• [Exercise prompt]: Count the lines in the entries below that contain the word "size", and reply with the number alone.

• [Information supplied]:
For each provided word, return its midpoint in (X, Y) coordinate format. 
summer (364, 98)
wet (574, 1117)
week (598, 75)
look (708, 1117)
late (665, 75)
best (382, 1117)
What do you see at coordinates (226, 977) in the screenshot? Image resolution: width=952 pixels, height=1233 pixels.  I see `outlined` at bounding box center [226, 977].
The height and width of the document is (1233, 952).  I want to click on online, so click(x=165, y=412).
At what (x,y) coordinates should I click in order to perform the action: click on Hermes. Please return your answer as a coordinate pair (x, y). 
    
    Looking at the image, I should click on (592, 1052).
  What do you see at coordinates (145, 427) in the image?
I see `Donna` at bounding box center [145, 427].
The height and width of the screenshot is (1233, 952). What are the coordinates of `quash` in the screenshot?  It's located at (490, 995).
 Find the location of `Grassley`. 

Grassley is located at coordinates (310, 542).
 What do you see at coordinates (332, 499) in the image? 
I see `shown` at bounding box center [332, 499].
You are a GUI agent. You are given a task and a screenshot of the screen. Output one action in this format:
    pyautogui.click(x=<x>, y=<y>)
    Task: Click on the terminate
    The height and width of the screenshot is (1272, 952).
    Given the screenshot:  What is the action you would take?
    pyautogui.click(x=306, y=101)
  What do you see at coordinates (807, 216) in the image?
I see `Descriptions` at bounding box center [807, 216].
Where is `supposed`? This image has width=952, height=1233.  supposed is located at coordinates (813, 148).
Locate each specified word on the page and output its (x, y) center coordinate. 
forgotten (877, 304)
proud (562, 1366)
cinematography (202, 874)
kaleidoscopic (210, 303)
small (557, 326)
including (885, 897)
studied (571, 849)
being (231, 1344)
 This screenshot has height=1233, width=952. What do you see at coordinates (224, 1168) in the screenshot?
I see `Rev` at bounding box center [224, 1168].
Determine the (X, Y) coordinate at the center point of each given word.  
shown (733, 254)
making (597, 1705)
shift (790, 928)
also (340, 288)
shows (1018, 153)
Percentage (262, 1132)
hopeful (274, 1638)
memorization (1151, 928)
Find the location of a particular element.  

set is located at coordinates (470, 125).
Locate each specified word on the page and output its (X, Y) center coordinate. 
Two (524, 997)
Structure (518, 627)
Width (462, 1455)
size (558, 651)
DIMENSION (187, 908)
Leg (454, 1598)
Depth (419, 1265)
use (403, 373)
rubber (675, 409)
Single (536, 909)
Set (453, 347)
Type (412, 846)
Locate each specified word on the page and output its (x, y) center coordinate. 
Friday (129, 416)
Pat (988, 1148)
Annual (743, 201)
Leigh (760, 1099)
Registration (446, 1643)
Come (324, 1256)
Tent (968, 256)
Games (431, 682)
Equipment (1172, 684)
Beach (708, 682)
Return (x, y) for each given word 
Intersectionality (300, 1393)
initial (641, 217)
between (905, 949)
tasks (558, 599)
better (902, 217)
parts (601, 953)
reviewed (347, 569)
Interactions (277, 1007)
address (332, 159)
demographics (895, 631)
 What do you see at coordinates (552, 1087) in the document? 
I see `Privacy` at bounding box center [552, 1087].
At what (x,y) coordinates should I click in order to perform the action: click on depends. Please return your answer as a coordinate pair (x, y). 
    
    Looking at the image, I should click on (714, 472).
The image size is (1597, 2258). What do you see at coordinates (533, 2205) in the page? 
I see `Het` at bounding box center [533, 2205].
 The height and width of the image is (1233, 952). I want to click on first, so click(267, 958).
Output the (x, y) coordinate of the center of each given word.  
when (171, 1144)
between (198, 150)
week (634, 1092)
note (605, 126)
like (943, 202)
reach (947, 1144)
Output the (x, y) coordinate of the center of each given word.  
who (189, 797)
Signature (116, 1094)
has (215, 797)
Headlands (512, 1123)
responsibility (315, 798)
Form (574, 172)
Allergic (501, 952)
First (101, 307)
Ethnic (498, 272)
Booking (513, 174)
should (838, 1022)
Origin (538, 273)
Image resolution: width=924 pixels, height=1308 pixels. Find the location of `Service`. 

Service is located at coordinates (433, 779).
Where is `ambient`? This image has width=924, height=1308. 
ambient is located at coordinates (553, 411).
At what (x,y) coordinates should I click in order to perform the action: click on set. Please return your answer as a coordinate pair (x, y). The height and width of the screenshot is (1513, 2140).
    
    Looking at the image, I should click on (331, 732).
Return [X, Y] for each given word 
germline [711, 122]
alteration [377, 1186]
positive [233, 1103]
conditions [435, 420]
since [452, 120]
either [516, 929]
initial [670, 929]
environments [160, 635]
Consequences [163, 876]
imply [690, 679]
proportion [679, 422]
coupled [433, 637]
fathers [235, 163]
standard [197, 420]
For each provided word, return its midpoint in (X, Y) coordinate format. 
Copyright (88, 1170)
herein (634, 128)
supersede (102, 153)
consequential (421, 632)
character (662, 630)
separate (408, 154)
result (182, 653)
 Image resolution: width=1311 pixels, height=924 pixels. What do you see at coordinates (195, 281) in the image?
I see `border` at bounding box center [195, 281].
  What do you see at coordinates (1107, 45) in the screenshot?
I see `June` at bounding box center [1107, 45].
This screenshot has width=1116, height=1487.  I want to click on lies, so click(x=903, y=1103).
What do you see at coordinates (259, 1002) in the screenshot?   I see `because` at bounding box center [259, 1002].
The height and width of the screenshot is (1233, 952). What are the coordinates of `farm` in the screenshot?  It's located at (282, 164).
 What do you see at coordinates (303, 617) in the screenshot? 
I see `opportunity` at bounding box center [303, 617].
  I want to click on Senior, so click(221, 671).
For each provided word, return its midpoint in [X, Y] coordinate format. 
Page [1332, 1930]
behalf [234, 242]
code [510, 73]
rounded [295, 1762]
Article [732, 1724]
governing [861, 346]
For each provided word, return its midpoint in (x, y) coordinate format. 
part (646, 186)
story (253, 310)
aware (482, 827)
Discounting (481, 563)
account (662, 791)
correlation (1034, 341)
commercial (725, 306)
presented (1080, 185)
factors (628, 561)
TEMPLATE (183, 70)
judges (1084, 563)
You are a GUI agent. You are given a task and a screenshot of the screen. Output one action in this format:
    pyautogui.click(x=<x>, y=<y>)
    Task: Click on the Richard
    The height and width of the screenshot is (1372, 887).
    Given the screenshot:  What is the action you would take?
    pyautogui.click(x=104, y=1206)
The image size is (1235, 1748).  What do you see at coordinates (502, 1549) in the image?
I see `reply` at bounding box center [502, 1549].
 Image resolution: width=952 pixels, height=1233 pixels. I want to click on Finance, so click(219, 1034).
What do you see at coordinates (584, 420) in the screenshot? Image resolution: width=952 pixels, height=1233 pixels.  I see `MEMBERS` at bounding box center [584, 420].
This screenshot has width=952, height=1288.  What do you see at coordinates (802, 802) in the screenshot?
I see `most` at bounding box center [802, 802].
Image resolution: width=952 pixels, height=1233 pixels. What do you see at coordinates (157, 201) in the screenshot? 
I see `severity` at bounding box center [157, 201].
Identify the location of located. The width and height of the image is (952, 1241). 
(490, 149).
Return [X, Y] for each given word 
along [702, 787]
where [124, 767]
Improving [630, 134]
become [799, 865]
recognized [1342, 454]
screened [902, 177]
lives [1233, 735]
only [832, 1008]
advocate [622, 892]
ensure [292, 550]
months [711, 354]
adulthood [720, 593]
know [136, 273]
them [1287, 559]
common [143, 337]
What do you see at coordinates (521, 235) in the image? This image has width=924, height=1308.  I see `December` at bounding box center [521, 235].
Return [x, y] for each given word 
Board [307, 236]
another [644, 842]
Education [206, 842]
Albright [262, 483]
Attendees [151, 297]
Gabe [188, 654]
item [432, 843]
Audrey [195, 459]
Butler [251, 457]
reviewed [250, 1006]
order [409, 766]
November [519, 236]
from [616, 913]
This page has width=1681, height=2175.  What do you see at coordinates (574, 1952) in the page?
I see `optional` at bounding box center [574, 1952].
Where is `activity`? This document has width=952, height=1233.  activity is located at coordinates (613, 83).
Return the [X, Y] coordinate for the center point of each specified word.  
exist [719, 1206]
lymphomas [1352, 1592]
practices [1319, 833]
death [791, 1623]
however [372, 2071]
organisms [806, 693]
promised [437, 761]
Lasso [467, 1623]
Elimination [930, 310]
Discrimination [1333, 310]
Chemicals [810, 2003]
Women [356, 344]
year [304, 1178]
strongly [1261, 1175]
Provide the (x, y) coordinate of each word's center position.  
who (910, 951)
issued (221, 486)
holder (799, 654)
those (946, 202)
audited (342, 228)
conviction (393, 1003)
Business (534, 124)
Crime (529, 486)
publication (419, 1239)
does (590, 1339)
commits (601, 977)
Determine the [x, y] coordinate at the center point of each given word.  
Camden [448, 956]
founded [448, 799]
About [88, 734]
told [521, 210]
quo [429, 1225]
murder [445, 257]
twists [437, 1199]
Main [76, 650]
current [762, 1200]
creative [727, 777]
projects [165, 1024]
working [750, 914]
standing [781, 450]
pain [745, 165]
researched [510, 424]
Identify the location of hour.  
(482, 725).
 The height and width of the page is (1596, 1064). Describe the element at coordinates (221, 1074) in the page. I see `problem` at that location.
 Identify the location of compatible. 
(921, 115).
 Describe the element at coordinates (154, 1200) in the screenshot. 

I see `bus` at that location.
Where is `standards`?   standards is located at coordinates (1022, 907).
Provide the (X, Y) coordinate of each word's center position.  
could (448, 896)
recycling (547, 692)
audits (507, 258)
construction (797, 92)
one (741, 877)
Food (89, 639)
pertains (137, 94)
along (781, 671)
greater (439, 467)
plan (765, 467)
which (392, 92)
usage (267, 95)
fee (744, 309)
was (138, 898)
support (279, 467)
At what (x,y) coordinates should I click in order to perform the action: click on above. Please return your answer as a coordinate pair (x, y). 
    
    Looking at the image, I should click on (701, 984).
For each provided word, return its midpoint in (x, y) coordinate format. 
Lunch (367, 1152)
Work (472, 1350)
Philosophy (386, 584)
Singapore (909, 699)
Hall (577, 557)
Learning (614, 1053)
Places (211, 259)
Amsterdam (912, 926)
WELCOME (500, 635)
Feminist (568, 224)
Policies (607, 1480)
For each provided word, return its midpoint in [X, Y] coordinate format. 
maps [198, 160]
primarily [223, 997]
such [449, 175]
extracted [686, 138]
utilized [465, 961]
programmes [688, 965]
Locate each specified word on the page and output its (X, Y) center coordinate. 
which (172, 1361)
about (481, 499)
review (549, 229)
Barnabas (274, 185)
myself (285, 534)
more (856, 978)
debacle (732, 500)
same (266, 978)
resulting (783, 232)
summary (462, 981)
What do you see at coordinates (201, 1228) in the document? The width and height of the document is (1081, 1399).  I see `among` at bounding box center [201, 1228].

• [Result of this task]: 3